▶ **The tasks**:
[a] Duplicate the stretch of the commentary from "The Lending Tree" through "the antebellum era.".
[b] Which stand-up routine by Chris Rock does the commentary cite?

▶ **Text**:
Anderson writes in his his classic text, that nationalism creates imagined community, "because regardless of the actual inequality and exploitation that may prevail...the nation is always conceived as a deep horizontal comradeship." That same comradeship can be extended to notions of race and class in this country. In his stand up routine, "Never Scared," Chris Rock argues that there is not a white man in the audience that would trade places with him even though he is relatively well off. Let's be honest, Chris Rock is a millionaire. Rock points out that due to the psychological wage of whiteness, a white man is going to see how far it [whiteness] will take him.

The Lending Tree commercial depicts a white man who seems to be living the good life. His children are in "good schools". He lives in a "good neighborhood." He drives a "good car." However, the lie is that he is drowning in a towering wave of debt to keep up the facade and his membership in this "community." His middle-class ideology is propped up upon the frivolous and indeed dangerous patterns of lending and speculation that have continually marred this nation's economy even during the antebellum era.

The leader of the current regime in America, President Bush says "Investors should know that the United States government is taking action to restore confidence in America's financial markets so they can thrive again." Confidence. That is the name of the game and that confidence has been shaken to the core. It may not look like it now, but just remember Black Monday back in 1987 (October 19). Let us see what the month of October has in store for Wall Street.

▶ **Data**:
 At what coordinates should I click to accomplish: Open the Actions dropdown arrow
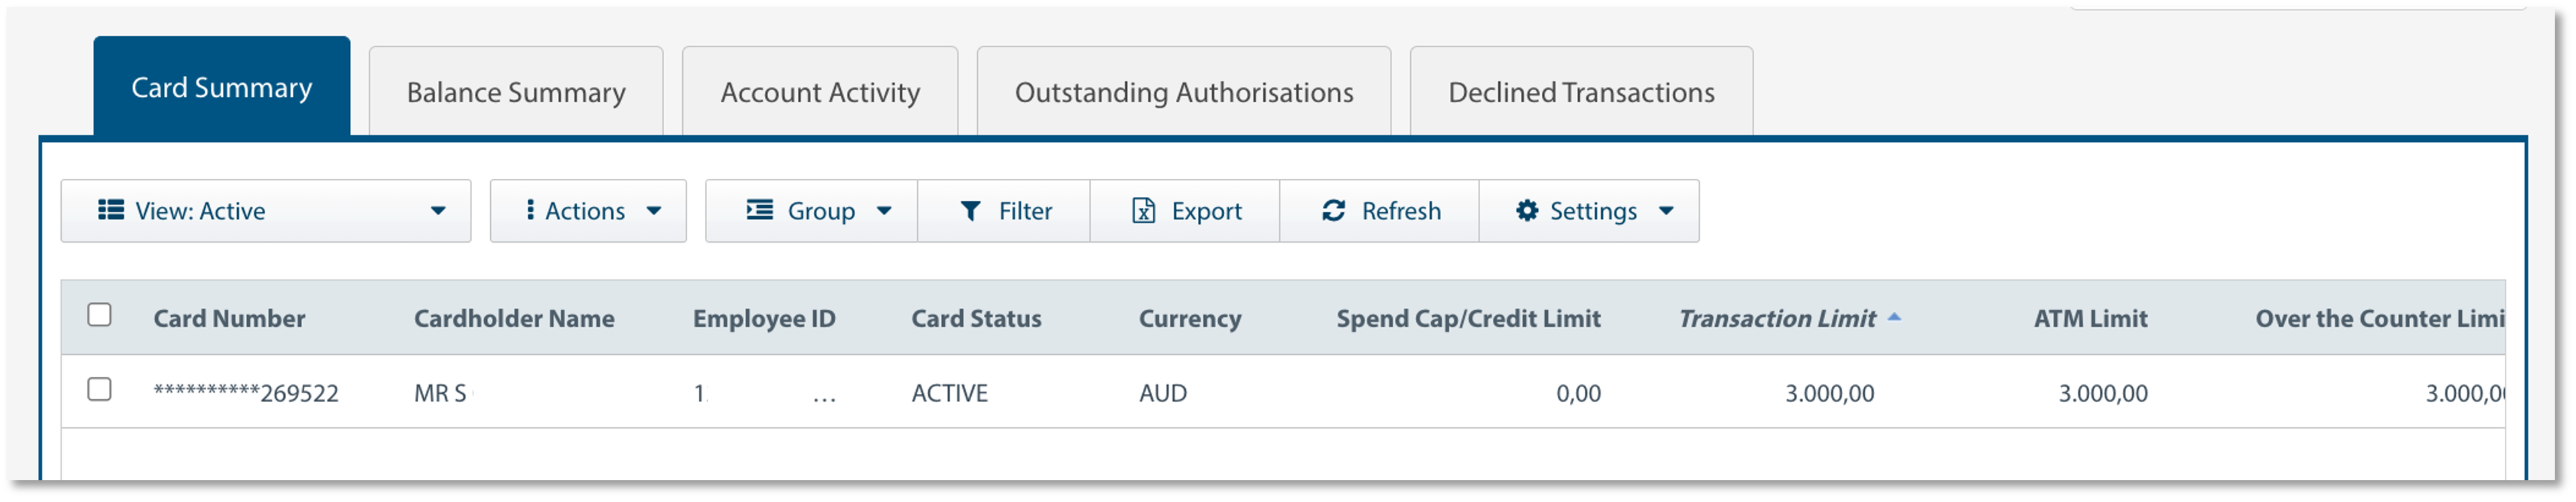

▶ **Answers to each task**:
[a]
The Lending Tree commercial depicts a white man who seems to be living the good life. His children are in "good schools". He lives in a "good neighborhood." He drives a "good car." However, the lie is that he is drowning in a towering wave of debt to keep up the facade and his membership in this "community." His middle-class ideology is propped up upon the frivolous and indeed dangerous patterns of lending and speculation that have continually marred this nation's economy even during the antebellum era.

[b] "Never Scared."